[Work required] According to the passage on hard science fiction, what were stories of this kind often called back in the Golden Age of Science Fiction?

[Given text]
|---|

Science Fiction comes in many flavors.  I like it all.  But I've had a particular taste for "Hard Science Fiction" for the last 50 years.  I grew up with Heinlein, Asimov, and Clark and then Niven and Pournelle and . . . I could go on.  I love learning something about the universe around me - the science.  And I love stories where the science is so integral to the tale, that the story would fall apart without it.  Back in the Golden Age of Science Fiction, these were often called "Idea Stories" and were just as often critiqued for cardboard characters and cliches.  I didn't care.  If it was a enough of a story to make me turn the page and it 'taught' me something, I was delighted.

In the BEST stories, the author takes 'something new in science' and places it in front of an character who we learn to care about because of how they deal with the 'something new.'  In the VERY BEST stories, we learn something beyond just the new science and the character individually, we learn something about us - about what it means to be human.

|---|

[Supplied information]
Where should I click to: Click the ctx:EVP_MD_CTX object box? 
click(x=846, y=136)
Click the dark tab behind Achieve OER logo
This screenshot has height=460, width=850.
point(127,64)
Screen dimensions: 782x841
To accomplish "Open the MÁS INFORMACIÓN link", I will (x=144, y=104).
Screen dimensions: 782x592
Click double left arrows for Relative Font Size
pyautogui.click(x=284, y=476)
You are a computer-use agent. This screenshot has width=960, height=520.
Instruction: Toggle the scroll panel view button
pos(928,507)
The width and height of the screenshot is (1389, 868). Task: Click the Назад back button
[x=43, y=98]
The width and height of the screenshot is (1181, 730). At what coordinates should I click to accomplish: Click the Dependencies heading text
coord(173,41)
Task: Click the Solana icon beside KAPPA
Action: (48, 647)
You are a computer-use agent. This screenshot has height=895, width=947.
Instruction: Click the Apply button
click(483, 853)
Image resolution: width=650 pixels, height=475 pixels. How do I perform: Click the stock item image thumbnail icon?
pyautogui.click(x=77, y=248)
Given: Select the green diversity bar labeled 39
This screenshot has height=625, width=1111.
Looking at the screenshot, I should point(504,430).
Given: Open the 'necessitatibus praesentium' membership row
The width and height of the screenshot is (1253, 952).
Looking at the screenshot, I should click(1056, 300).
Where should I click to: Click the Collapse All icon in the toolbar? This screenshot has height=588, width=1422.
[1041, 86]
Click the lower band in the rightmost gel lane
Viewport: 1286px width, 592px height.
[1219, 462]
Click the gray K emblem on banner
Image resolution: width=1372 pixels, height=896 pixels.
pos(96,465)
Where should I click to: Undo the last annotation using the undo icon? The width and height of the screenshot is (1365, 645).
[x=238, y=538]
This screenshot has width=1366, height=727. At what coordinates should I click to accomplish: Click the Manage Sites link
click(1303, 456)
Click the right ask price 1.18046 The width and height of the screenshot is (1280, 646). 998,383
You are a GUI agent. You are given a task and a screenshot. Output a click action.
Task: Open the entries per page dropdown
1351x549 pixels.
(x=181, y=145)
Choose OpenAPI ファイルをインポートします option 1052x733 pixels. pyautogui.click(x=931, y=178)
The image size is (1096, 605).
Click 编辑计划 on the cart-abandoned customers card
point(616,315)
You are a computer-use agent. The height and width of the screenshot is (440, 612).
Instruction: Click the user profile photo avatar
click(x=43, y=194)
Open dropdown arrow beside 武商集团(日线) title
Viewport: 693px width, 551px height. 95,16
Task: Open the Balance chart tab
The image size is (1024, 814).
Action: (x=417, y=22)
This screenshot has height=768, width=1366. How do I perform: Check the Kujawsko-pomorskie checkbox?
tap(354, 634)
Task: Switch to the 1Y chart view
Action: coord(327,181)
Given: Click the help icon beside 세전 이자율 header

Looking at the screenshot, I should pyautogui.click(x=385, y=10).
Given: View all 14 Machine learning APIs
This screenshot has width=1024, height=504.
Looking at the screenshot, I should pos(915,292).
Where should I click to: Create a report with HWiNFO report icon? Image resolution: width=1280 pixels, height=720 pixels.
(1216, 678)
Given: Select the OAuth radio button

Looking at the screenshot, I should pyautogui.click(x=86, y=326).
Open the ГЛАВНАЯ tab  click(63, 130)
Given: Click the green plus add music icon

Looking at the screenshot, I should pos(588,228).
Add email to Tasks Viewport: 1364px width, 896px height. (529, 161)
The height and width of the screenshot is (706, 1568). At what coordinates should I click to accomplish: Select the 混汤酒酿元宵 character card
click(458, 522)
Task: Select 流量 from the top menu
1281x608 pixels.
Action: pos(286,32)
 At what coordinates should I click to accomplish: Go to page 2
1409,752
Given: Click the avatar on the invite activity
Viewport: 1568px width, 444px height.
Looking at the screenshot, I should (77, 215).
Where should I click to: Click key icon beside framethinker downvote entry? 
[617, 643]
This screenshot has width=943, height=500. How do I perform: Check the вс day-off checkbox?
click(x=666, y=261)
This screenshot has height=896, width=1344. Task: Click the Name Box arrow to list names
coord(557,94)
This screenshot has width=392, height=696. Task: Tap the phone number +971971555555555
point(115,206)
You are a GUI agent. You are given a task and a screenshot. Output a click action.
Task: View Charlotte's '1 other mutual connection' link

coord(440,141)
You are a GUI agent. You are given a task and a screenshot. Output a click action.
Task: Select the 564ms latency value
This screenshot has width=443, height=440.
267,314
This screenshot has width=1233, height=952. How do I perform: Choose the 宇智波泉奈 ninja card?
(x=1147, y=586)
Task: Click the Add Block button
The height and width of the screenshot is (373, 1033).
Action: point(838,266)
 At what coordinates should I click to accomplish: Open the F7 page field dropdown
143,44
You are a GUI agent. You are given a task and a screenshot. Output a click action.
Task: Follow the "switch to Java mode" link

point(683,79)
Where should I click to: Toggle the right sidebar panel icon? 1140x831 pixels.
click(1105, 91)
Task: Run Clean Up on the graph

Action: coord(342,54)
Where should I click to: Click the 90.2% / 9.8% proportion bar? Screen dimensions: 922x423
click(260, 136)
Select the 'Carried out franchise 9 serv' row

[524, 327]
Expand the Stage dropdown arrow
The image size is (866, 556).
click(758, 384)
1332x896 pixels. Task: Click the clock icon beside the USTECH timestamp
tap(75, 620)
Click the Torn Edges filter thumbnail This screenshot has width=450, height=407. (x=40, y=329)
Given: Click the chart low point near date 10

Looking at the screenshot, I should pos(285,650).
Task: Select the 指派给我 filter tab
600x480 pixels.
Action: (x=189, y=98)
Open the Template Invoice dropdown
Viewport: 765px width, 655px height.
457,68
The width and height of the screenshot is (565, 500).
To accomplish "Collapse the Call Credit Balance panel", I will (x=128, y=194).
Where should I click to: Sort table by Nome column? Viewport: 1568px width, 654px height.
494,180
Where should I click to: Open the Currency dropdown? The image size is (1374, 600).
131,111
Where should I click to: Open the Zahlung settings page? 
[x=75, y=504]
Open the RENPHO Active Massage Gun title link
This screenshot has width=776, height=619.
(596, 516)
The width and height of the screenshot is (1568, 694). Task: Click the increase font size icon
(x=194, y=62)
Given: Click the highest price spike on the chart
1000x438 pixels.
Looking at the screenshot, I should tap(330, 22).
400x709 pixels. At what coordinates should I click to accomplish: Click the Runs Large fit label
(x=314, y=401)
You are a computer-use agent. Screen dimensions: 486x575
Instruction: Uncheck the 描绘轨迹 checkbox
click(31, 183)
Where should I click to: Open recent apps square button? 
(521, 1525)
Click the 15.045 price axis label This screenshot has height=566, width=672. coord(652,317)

|---|

[Exercise answer] "Idea Stories"